## Task
Please continue the text about the malicious AUR packages, starting after its last line.

I guess I won’t update AUR packages at all for a week or so. As it is still an ongoing event and its uncertain if it is already over.
That github repo not only contains a script to check if you’ve got one of the malicious packages on your system, but also provides an overview of the situation. And some recommendations what to do if you’re affected.
Overall, as the attack vector included identity theft / impersonation of an legitimate kde maintainer via git commit forgery, I’ll order a drink for that maintainer, symbolically. As it is no joke when you’re in the middle of an supply-chain attack and you’re reputation is in limbo, more or less. But luckily that suspicion has been clarified by the arch team that it has been impersonation.
[eosblu@machina Desktop]$ ./maltest.sh
Checking for infected AUR packages (494 total)...
Clean: None of the known infected packages were installed within 48 hours of the campaign.

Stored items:
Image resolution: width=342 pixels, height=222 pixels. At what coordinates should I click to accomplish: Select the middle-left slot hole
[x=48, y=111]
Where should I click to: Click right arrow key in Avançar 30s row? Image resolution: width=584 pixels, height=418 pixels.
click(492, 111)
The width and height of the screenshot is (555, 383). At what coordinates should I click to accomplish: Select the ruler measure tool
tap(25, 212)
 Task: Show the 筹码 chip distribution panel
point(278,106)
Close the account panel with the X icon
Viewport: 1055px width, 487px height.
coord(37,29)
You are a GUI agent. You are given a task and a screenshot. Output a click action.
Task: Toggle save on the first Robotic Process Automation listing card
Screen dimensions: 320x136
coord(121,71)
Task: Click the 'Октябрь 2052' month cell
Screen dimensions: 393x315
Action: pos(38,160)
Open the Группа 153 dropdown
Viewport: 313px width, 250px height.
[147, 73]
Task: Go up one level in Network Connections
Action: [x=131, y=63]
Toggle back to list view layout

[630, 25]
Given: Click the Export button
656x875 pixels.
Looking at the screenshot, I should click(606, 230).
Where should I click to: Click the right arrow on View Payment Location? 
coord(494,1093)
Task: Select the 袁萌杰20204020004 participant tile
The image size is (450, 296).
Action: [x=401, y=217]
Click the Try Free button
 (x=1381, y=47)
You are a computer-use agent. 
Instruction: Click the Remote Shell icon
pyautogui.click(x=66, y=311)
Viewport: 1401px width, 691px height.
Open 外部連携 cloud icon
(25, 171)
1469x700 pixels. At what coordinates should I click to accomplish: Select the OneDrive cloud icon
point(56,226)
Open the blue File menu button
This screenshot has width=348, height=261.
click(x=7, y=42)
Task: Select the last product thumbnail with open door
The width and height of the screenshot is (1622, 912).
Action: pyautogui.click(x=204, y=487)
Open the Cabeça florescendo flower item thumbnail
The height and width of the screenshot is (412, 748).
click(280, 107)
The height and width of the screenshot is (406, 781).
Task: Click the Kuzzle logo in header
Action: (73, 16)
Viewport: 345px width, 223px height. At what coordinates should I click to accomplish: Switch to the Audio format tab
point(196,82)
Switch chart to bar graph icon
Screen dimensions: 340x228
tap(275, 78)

## Result
The link to the script to check for malicious packages in the AUR that I’ve posted early originated from the arch linux discord channel, in case you didn’t trust an private github account that may seem arbitrary and not actually affiliated to the arch dev team directly, which is actually an concern that might raise some eyebrows. I guess that it will be updated in case there are new findings. At least the latest commit is only a few hours old.
[eosblu@machina Desktop]$ bash ./maltest2.sh
Checking for infected AUR packages (1595 total)...
Clean: None of the known infected packages were installed within 2 days of the campaign.
This actually seems like a solid use case for AI. If human moderators can’t manually review every package build, an AI system could at least scan for suspicious patterns like unexpected sed, awk, or in this case NPM usage and flag them for human approval. And with the recent DDoS issues, they might also want to consider a P2P approach.